Locate each line in the records below that contains the string "point", and copy every such line.

═══

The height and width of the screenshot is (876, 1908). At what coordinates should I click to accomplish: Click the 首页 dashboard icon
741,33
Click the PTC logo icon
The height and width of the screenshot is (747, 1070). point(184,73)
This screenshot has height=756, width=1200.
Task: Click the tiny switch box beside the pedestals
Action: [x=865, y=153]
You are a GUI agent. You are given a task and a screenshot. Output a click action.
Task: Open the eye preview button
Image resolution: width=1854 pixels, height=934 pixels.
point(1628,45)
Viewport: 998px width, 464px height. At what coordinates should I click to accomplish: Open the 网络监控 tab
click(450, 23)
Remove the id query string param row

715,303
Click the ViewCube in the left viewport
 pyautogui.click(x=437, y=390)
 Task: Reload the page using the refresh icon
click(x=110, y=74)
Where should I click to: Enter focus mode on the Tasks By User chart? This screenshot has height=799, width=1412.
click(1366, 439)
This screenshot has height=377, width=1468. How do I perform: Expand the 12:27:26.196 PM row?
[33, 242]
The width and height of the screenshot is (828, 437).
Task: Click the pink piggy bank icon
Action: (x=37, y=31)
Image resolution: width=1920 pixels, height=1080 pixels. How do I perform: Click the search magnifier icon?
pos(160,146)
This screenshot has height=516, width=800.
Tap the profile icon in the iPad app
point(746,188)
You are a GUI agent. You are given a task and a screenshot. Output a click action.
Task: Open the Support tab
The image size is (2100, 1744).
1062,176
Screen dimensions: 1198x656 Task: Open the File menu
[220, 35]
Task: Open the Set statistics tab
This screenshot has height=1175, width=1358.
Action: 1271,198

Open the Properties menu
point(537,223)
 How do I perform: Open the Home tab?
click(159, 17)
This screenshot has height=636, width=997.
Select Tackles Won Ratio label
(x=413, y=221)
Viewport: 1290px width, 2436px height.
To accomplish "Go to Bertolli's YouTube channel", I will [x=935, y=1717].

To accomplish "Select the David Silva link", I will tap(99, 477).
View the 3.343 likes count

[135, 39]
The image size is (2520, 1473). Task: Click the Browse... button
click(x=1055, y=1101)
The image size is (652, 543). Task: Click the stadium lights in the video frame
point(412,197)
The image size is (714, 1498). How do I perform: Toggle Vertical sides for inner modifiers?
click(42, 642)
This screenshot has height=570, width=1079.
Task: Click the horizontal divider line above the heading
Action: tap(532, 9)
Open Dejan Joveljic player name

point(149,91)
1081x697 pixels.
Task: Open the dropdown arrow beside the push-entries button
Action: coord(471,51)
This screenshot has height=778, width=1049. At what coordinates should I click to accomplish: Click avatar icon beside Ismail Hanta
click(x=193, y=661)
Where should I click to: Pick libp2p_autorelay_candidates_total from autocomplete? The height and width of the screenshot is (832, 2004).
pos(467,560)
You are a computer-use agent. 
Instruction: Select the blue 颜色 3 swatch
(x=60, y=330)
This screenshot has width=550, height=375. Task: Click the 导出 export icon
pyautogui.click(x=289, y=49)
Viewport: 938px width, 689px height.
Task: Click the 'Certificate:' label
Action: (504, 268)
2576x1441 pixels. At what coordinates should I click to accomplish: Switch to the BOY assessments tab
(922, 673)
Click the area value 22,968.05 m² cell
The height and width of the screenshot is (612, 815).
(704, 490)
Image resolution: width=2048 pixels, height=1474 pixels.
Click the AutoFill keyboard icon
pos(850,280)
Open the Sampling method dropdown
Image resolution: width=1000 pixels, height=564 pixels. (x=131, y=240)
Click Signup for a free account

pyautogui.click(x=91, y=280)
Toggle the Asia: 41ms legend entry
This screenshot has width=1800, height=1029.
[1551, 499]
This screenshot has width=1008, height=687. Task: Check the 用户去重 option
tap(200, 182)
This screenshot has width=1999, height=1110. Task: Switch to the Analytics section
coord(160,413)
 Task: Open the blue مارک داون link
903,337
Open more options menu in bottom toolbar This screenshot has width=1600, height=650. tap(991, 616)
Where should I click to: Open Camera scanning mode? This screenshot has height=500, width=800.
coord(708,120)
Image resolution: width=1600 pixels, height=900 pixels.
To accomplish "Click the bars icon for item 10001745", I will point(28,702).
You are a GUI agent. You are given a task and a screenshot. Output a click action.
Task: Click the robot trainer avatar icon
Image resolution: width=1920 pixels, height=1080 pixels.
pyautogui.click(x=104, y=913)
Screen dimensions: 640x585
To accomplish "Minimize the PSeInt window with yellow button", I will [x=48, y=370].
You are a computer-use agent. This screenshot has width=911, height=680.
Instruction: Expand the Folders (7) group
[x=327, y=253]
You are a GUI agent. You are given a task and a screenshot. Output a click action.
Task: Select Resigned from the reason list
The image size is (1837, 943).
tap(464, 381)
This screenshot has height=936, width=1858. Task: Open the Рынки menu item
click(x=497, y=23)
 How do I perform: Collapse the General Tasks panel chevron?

═══

Response to the task
The height and width of the screenshot is (747, 1070). point(184,73)
point(1628,45)
point(746,188)
point(537,223)
point(412,197)
point(149,91)
To accomplish "Click the bars icon for item 10001745", I will point(28,702).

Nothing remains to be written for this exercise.